**Given request**. Quote the Girdwood travel text below word for word, starting at "I drove the" and stopping after "of resort pricing.".
━━━━━ Source text
Most visitors come for Alyeska Resort’s skiing and mountain biking but stay longer for the hand-pulled mozzarella at the Bake Shop and the bore tide that rolls through Turnagain Arm like a freight train.
I drove the Seward Highway into Girdwood for the first time in late May. Fatima, our Lagos-based photographer, had her camera pressed against the windshield before we even passed Beluga Point. She kept muttering about the light. I kept muttering about the moose standing in the marsh. By the time we checked into the Alyeska Resort and heard the tram cables humming overhead, we both knew we had underscheduled this leg of the trip.
Do not make our mistake. This guide lays out exactly how many days you need, what each season actually delivers, and where to eat when you are tired of resort pricing.
━━━━━━━━━━
━━━━━ Recorded information
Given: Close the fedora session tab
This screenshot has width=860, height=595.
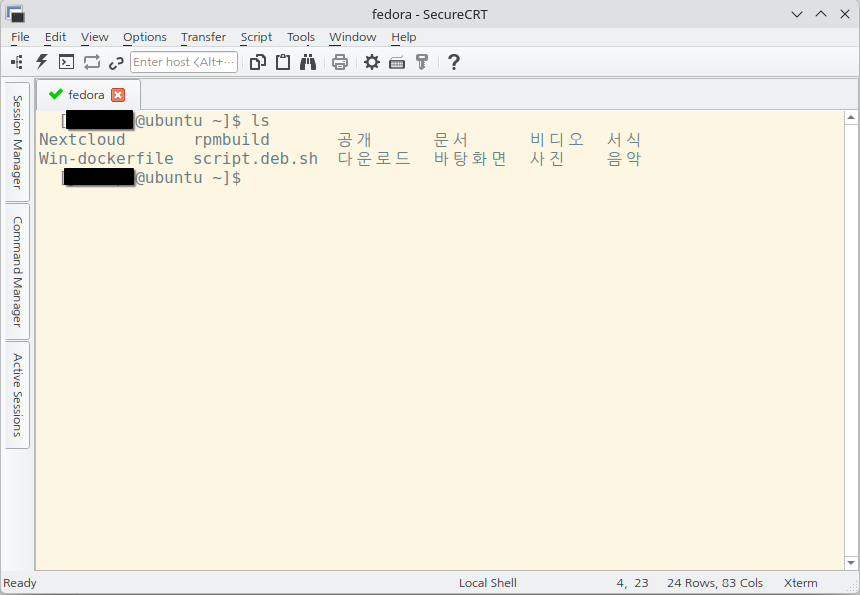Looking at the screenshot, I should 118,95.
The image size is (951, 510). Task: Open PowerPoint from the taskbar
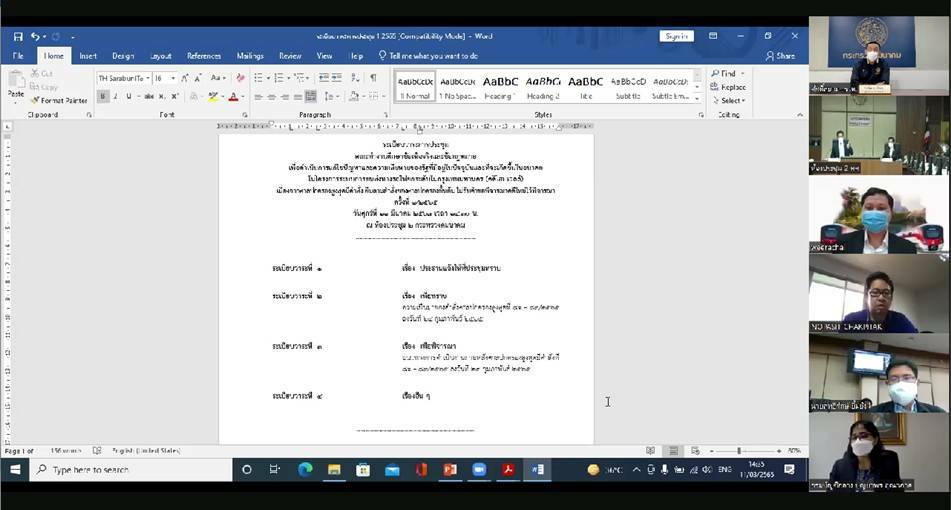tap(450, 469)
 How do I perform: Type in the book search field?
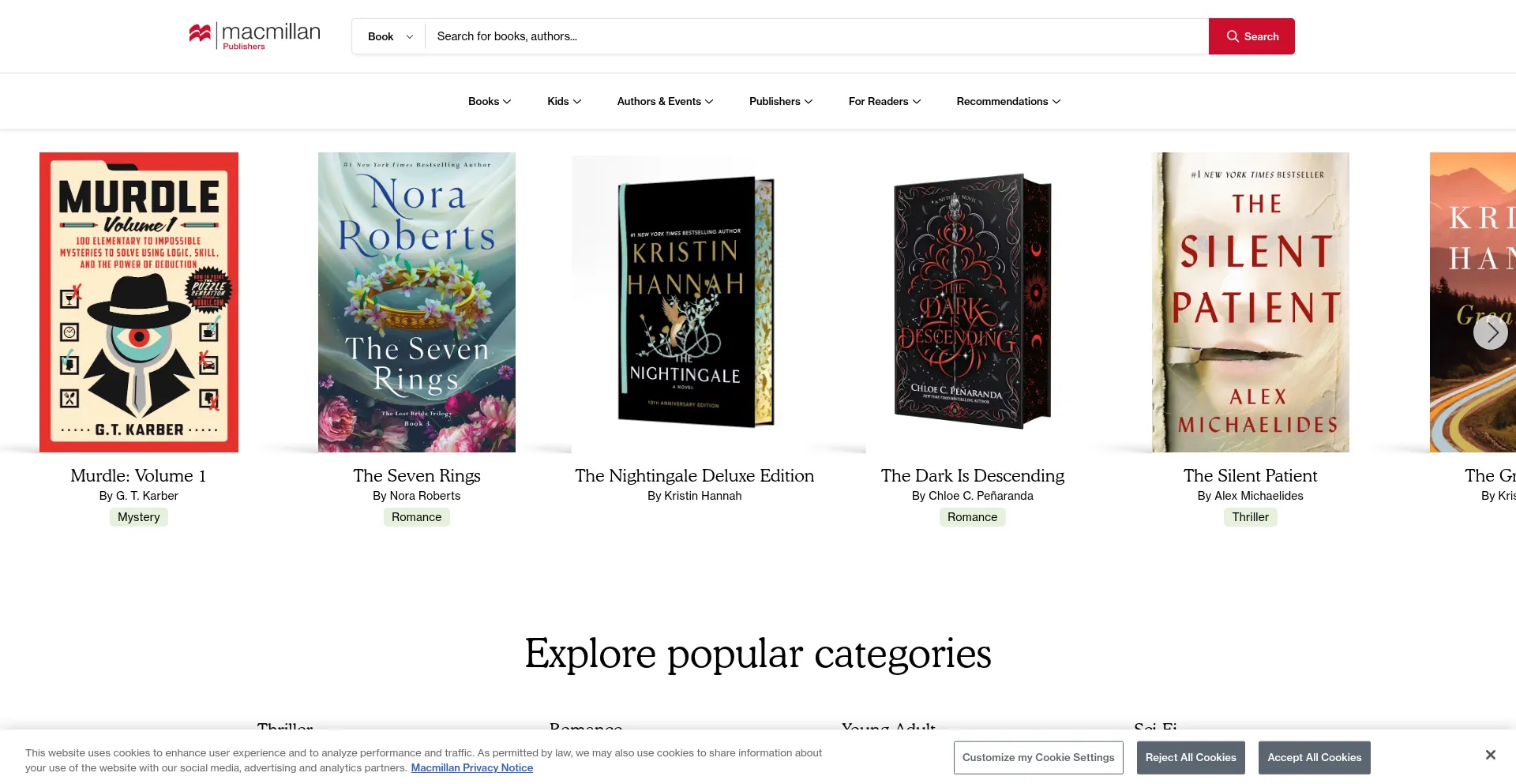[x=813, y=36]
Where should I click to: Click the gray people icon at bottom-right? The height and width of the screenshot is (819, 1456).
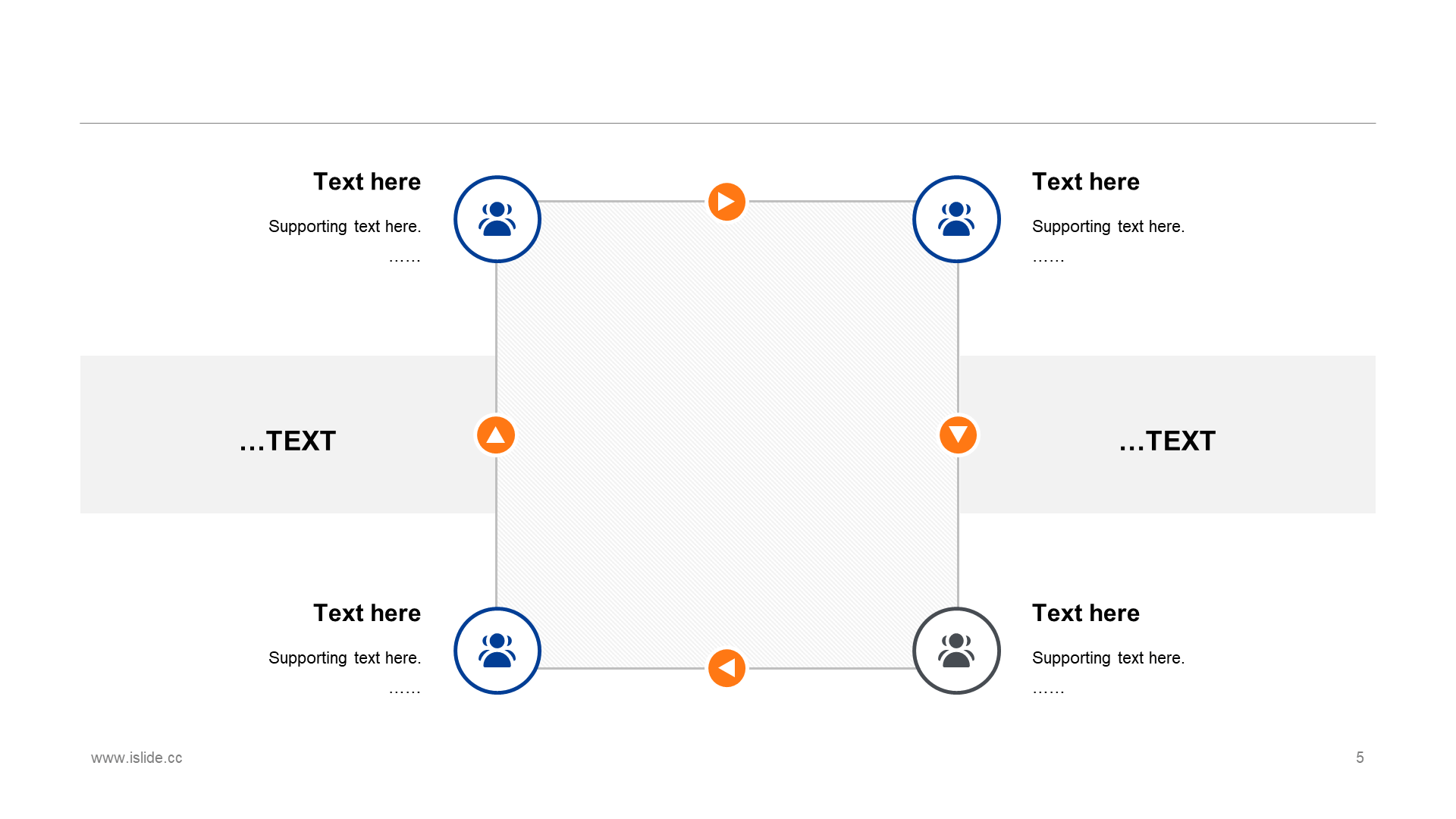tap(956, 651)
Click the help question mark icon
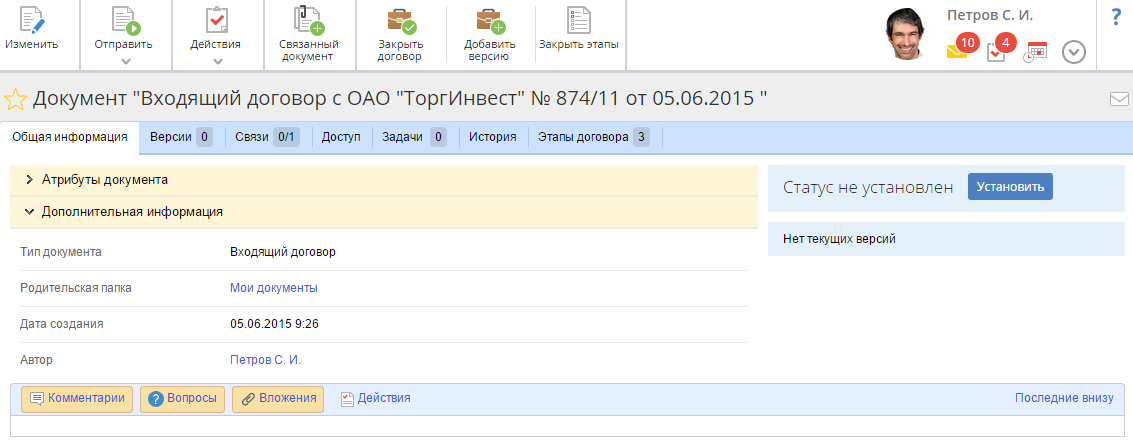Screen dimensions: 1133x447 click(x=1116, y=17)
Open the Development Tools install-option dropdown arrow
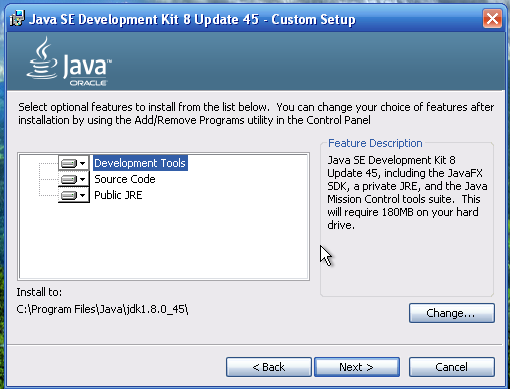510x389 pixels. coord(82,163)
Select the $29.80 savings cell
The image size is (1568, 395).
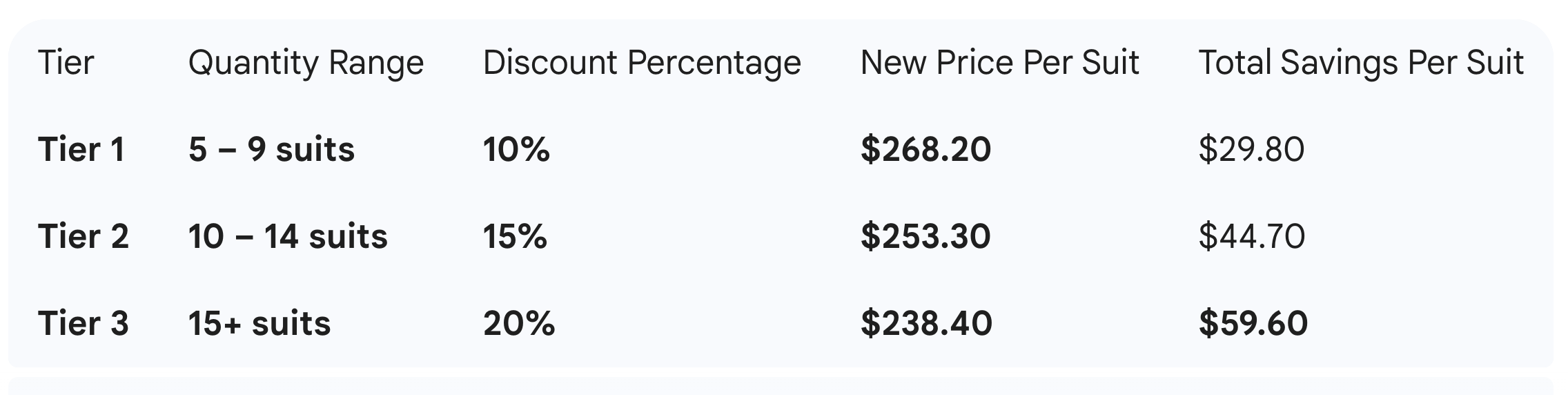coord(1251,150)
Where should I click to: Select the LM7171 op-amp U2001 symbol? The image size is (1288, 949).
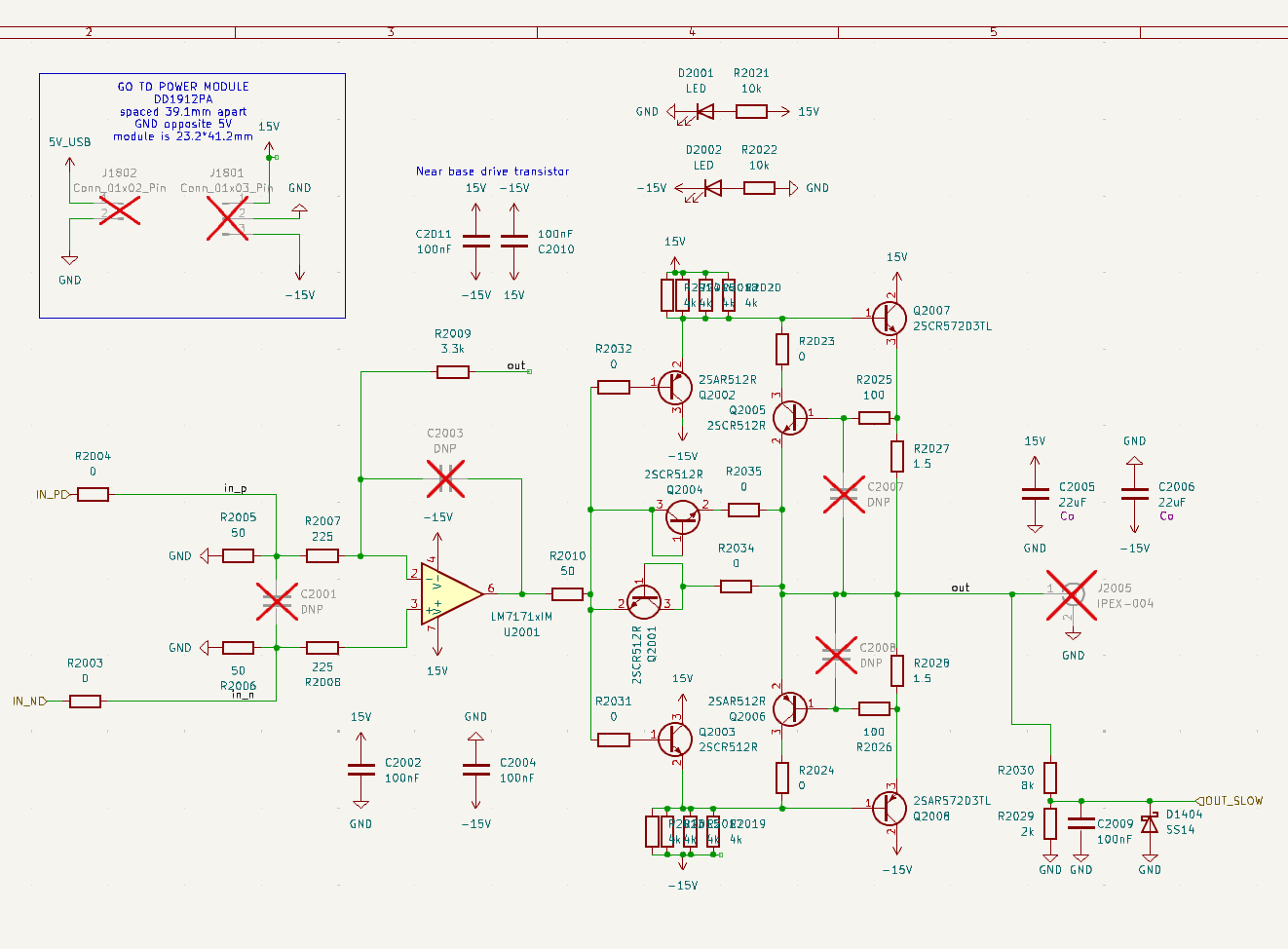[448, 593]
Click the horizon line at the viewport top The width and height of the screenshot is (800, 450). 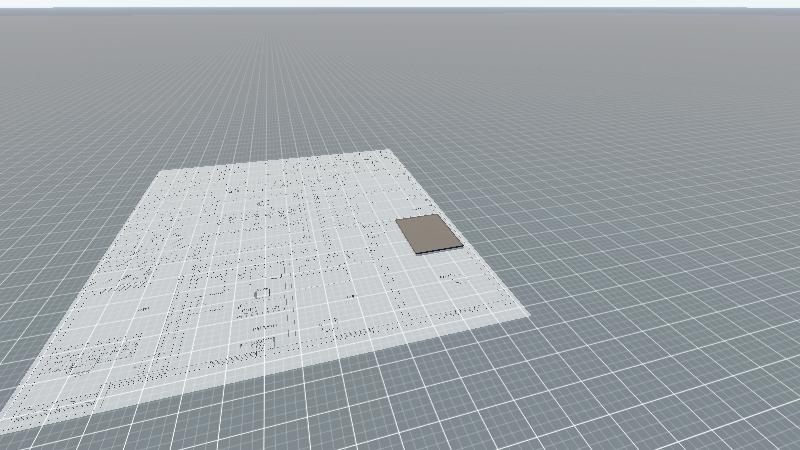(400, 9)
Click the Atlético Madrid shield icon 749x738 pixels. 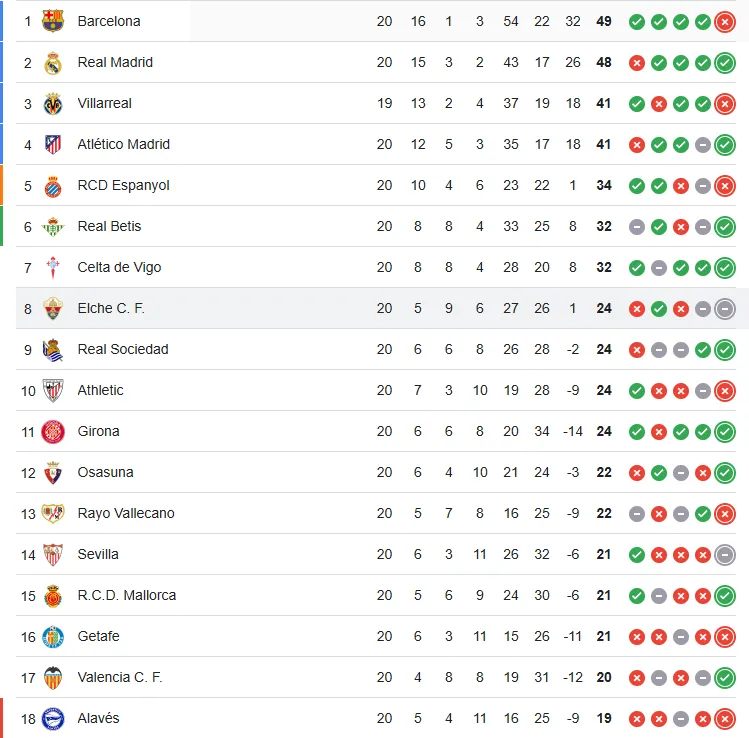click(53, 144)
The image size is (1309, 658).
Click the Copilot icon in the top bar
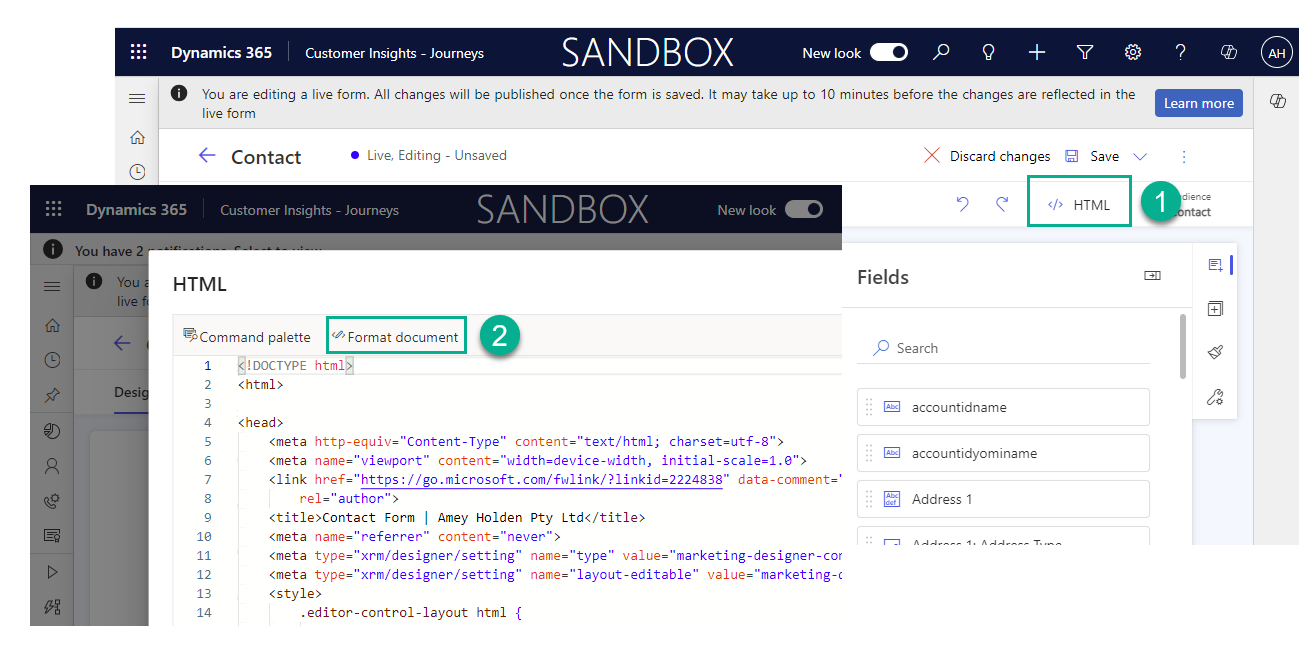pos(1228,51)
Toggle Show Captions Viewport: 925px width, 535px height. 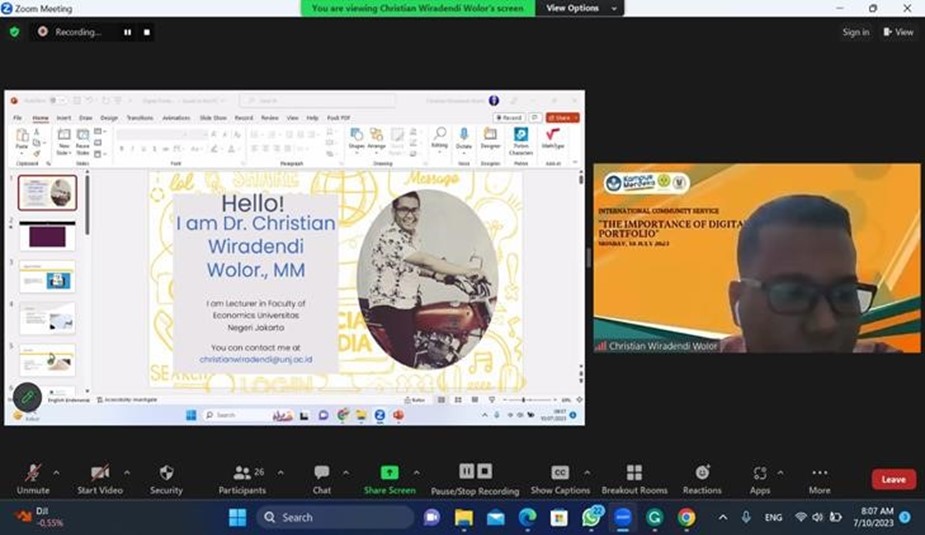[x=560, y=473]
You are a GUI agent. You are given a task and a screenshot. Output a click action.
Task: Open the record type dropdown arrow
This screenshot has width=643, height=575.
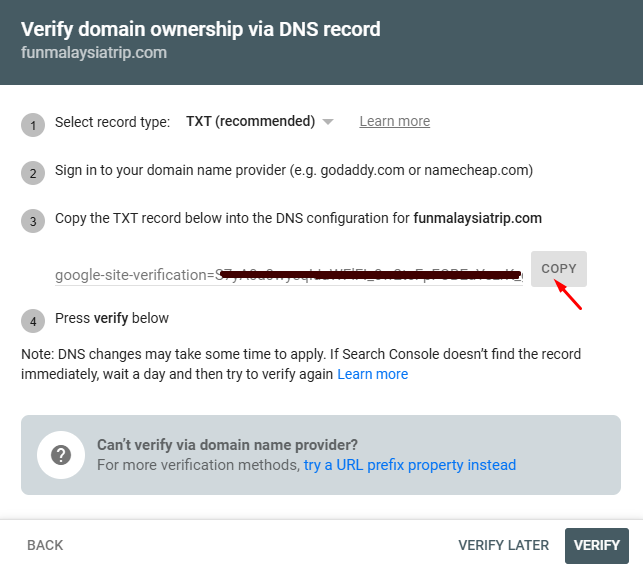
━━━━━━━━━━
**Answer in full**.
I drove the Seward Highway into Girdwood for the first time in late May. Fatima, our Lagos-based photographer, had her camera pressed against the windshield before we even passed Beluga Point. She kept muttering about the light. I kept muttering about the moose standing in the marsh. By the time we checked into the Alyeska Resort and heard the tram cables humming overhead, we both knew we had underscheduled this leg of the trip.
Do not make our mistake. This guide lays out exactly how many days you need, what each season actually delivers, and where to eat when you are tired of resort pricing.